* Problem to solve
Nothing more is wanted than an exact repeat of the data below.

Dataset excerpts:

____

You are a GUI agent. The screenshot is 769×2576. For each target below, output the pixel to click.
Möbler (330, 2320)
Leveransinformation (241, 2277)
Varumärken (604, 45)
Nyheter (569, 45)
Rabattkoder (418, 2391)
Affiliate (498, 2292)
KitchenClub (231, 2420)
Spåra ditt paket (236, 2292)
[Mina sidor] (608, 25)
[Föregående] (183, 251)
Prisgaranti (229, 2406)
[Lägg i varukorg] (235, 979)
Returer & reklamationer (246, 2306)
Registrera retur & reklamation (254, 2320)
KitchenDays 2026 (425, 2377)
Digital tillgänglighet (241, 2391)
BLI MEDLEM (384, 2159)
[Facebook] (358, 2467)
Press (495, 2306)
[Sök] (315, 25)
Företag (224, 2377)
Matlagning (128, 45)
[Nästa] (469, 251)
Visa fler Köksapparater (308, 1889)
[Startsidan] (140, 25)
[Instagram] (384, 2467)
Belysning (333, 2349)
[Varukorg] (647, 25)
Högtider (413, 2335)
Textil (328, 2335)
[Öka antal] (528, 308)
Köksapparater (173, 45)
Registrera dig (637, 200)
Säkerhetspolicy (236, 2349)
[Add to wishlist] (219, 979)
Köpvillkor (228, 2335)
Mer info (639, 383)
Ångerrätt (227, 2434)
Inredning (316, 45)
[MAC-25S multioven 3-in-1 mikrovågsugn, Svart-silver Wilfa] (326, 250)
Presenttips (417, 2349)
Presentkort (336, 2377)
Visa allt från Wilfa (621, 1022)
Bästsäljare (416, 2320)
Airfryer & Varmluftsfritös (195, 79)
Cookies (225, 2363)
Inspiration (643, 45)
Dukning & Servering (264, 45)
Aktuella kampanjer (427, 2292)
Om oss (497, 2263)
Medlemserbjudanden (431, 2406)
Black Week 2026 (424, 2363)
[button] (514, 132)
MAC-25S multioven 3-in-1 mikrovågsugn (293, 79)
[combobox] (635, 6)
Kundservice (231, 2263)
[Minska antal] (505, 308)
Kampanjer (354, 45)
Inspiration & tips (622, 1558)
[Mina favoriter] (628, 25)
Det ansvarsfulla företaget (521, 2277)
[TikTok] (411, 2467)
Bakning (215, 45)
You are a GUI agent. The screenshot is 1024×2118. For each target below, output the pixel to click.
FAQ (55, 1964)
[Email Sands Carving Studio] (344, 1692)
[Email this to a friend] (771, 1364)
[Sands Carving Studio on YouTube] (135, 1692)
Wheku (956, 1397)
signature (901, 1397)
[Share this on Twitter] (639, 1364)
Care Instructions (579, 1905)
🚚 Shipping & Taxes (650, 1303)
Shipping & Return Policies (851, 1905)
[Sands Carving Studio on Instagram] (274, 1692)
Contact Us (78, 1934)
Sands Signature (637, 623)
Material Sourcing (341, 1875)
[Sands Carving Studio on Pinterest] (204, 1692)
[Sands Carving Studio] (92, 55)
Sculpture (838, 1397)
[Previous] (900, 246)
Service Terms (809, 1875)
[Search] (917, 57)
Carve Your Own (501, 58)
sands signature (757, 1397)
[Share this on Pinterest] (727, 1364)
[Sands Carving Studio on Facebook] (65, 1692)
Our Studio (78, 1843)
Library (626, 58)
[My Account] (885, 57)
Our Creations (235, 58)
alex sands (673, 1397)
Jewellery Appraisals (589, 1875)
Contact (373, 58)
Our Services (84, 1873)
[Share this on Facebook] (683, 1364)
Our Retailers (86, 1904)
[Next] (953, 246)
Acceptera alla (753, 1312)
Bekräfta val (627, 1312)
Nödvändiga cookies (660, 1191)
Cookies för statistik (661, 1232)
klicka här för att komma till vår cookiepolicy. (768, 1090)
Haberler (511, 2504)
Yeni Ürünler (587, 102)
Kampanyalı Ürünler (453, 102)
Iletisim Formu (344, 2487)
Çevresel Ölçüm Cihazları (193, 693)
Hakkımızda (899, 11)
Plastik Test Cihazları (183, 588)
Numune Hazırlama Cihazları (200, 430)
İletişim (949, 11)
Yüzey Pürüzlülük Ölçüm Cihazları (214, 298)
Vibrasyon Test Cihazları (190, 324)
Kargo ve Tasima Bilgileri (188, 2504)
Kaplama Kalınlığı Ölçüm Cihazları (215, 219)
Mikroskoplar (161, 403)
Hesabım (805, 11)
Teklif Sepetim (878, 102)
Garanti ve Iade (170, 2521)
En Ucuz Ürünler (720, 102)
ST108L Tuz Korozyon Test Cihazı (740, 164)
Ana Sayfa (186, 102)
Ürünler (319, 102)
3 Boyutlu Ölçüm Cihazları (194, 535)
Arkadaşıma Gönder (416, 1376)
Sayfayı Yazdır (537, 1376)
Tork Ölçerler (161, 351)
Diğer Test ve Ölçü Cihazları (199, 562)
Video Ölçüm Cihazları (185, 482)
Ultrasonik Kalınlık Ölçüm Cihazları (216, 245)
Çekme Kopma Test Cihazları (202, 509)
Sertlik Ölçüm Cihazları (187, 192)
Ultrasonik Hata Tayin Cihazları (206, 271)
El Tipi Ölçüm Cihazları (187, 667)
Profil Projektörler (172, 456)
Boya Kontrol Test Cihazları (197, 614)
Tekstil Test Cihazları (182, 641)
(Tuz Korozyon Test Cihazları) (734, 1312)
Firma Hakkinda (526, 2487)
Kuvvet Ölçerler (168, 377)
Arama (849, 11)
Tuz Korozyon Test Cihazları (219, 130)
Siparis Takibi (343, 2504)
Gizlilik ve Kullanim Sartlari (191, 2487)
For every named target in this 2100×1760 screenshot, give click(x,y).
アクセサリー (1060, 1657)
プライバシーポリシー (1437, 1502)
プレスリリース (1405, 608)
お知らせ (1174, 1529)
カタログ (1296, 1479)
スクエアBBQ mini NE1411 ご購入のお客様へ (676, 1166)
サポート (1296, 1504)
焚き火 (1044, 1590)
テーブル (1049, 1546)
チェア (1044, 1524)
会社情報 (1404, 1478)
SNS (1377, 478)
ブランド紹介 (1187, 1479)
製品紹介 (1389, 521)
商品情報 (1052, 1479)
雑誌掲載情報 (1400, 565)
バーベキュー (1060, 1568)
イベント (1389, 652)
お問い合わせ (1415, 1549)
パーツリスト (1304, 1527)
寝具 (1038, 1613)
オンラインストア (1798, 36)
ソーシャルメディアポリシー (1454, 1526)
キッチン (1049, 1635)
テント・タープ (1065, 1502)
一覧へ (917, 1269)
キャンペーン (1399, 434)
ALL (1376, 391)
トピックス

____

* Result
You are a GUI agent. The screenshot is 769×2576. For each target below, output the pixel to click.
Möbler (330, 2320)
Leveransinformation (241, 2277)
Varumärken (604, 45)
Nyheter (569, 45)
Rabattkoder (418, 2391)
Affiliate (498, 2292)
KitchenClub (231, 2420)
Spåra ditt paket (236, 2292)
[Mina sidor] (608, 25)
[Föregående] (183, 251)
Prisgaranti (229, 2406)
[Lägg i varukorg] (235, 979)
Returer & reklamationer (246, 2306)
Registrera retur & reklamation (254, 2320)
KitchenDays 2026 (425, 2377)
Digital tillgänglighet (241, 2391)
BLI MEDLEM (384, 2159)
[Facebook] (358, 2467)
Press (495, 2306)
[Sök] (315, 25)
Företag (224, 2377)
Matlagning (128, 45)
[Nästa] (469, 251)
Visa fler Köksapparater (308, 1889)
[Startsidan] (140, 25)
[Instagram] (384, 2467)
Belysning (333, 2349)
[Varukorg] (647, 25)
Högtider (413, 2335)
Textil (328, 2335)
[Öka antal] (528, 308)
Köksapparater (173, 45)
Registrera dig (637, 200)
Säkerhetspolicy (236, 2349)
[Add to wishlist] (219, 979)
Köpvillkor (228, 2335)
Mer info (639, 383)
Ångerrätt (227, 2434)
Inredning (316, 45)
[MAC-25S multioven 3-in-1 mikrovågsugn, Svart-silver Wilfa] (326, 250)
Presenttips (417, 2349)
Presentkort (336, 2377)
Visa allt från Wilfa (621, 1022)
Bästsäljare (416, 2320)
Airfryer & Varmluftsfritös (195, 79)
Cookies (225, 2363)
Inspiration (643, 45)
Dukning & Servering (264, 45)
Aktuella kampanjer (427, 2292)
Om oss (497, 2263)
Medlemserbjudanden (431, 2406)
Black Week 2026 (424, 2363)
[button] (514, 132)
MAC-25S multioven 3-in-1 mikrovågsugn (293, 79)
[combobox] (635, 6)
Kundservice (231, 2263)
[Minska antal] (505, 308)
Kampanjer (354, 45)
Inspiration & tips (622, 1558)
[Mina favoriter] (628, 25)
Det ansvarsfulla företaget (521, 2277)
[TikTok] (411, 2467)
Bakning (215, 45)
You are a GUI agent. The screenshot is 1024×2118. For each target below, output the pixel to click.
FAQ (55, 1964)
[Email Sands Carving Studio] (344, 1692)
[Email this to a friend] (771, 1364)
[Sands Carving Studio on YouTube] (135, 1692)
Wheku (956, 1397)
signature (901, 1397)
[Share this on Twitter] (639, 1364)
Care Instructions (579, 1905)
🚚 Shipping & Taxes (650, 1303)
Shipping & Return Policies (851, 1905)
[Sands Carving Studio on Instagram] (274, 1692)
Contact Us (78, 1934)
Sands Signature (637, 623)
Material Sourcing (341, 1875)
[Sands Carving Studio on Pinterest] (204, 1692)
[Sands Carving Studio] (92, 55)
Sculpture (838, 1397)
[Previous] (900, 246)
Service Terms (809, 1875)
[Search] (917, 57)
Carve Your Own (501, 58)
sands signature (757, 1397)
[Share this on Pinterest] (727, 1364)
[Sands Carving Studio on Facebook] (65, 1692)
Our Studio (78, 1843)
Library (626, 58)
[My Account] (885, 57)
Our Creations (235, 58)
alex sands (673, 1397)
Jewellery Appraisals (589, 1875)
Contact (373, 58)
Our Services (84, 1873)
[Share this on Facebook] (683, 1364)
Our Retailers (86, 1904)
[Next] (953, 246)
Acceptera alla (753, 1312)
Bekräfta val (627, 1312)
Nödvändiga cookies (660, 1191)
Cookies för statistik (661, 1232)
klicka här för att komma till vår cookiepolicy. (768, 1090)
Haberler (511, 2504)
Yeni Ürünler (587, 102)
Kampanyalı Ürünler (453, 102)
Iletisim Formu (344, 2487)
Çevresel Ölçüm Cihazları (193, 693)
Hakkımızda (899, 11)
Plastik Test Cihazları (183, 588)
Numune Hazırlama Cihazları (200, 430)
İletişim (949, 11)
Yüzey Pürüzlülük Ölçüm Cihazları (214, 298)
Vibrasyon Test Cihazları (190, 324)
Kargo ve Tasima Bilgileri (188, 2504)
Kaplama Kalınlığı Ölçüm Cihazları (215, 219)
Mikroskoplar (161, 403)
Hesabım (805, 11)
Teklif Sepetim (878, 102)
Garanti ve Iade (170, 2521)
En Ucuz Ürünler (720, 102)
ST108L Tuz Korozyon Test Cihazı (740, 164)
Ana Sayfa (186, 102)
Ürünler (319, 102)
3 Boyutlu Ölçüm Cihazları (194, 535)
Arkadaşıma Gönder (416, 1376)
Sayfayı Yazdır (537, 1376)
Tork Ölçerler (161, 351)
Diğer Test ve Ölçü Cihazları (199, 562)
Video Ölçüm Cihazları (185, 482)
Ultrasonik Kalınlık Ölçüm Cihazları (216, 245)
Çekme Kopma Test Cihazları (202, 509)
Sertlik Ölçüm Cihazları (187, 192)
Ultrasonik Hata Tayin Cihazları (206, 271)
El Tipi Ölçüm Cihazları (187, 667)
Profil Projektörler (172, 456)
Boya Kontrol Test Cihazları (197, 614)
Tekstil Test Cihazları (182, 641)
(Tuz Korozyon Test Cihazları) (734, 1312)
Firma Hakkinda (526, 2487)
Kuvvet Ölçerler (168, 377)
Arama (849, 11)
Tuz Korozyon Test Cihazları (219, 130)
Siparis Takibi (343, 2504)
Gizlilik ve Kullanim Sartlari (191, 2487)
For every named target in this 2100×1760 screenshot, give click(x,y).
アクセサリー (1060, 1657)
プライバシーポリシー (1437, 1502)
プレスリリース (1405, 608)
お知らせ (1174, 1529)
カタログ (1296, 1479)
スクエアBBQ mini NE1411 ご購入のお客様へ (676, 1166)
サポート (1296, 1504)
焚き火 (1044, 1590)
テーブル (1049, 1546)
チェア (1044, 1524)
会社情報 (1404, 1478)
SNS (1377, 478)
ブランド紹介 (1187, 1479)
製品紹介 (1389, 521)
商品情報 (1052, 1479)
雑誌掲載情報 (1400, 565)
バーベキュー (1060, 1568)
イベント (1389, 652)
お問い合わせ (1415, 1549)
パーツリスト (1304, 1527)
寝具 (1038, 1613)
オンラインストア (1798, 36)
ソーシャルメディアポリシー (1454, 1526)
キッチン (1049, 1635)
テント・タープ (1065, 1502)
一覧へ (917, 1269)
キャンペーン (1399, 434)
ALL (1376, 391)
トピックス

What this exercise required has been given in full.